Task requirements
Below are lines of data; restate word for word those running from the line containing "You are a computer-use" to the line containing "Instruction: Open apache-tomcat-10.0.11.tar.gz", inclusive, and no others.

Provided entries
BEGIN
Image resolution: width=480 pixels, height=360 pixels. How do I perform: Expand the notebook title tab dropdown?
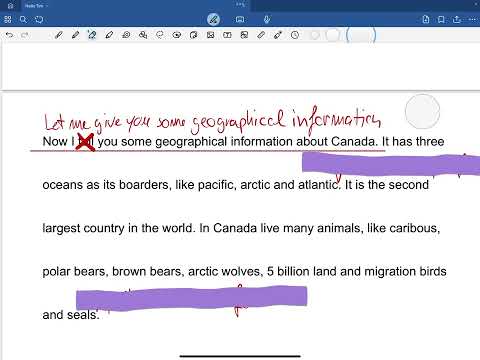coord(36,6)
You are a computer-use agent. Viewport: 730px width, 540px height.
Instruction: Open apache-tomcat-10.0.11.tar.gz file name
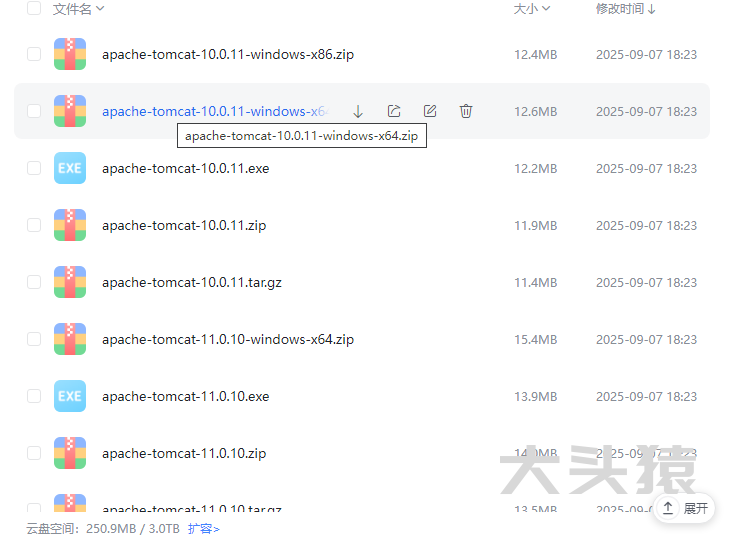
END
BEGIN
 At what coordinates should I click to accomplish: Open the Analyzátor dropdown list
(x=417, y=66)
END
Solution for this task
You are a computer-use agent. Viewport: 730px width, 540px height.
Instruction: Open apache-tomcat-10.0.11.tar.gz file name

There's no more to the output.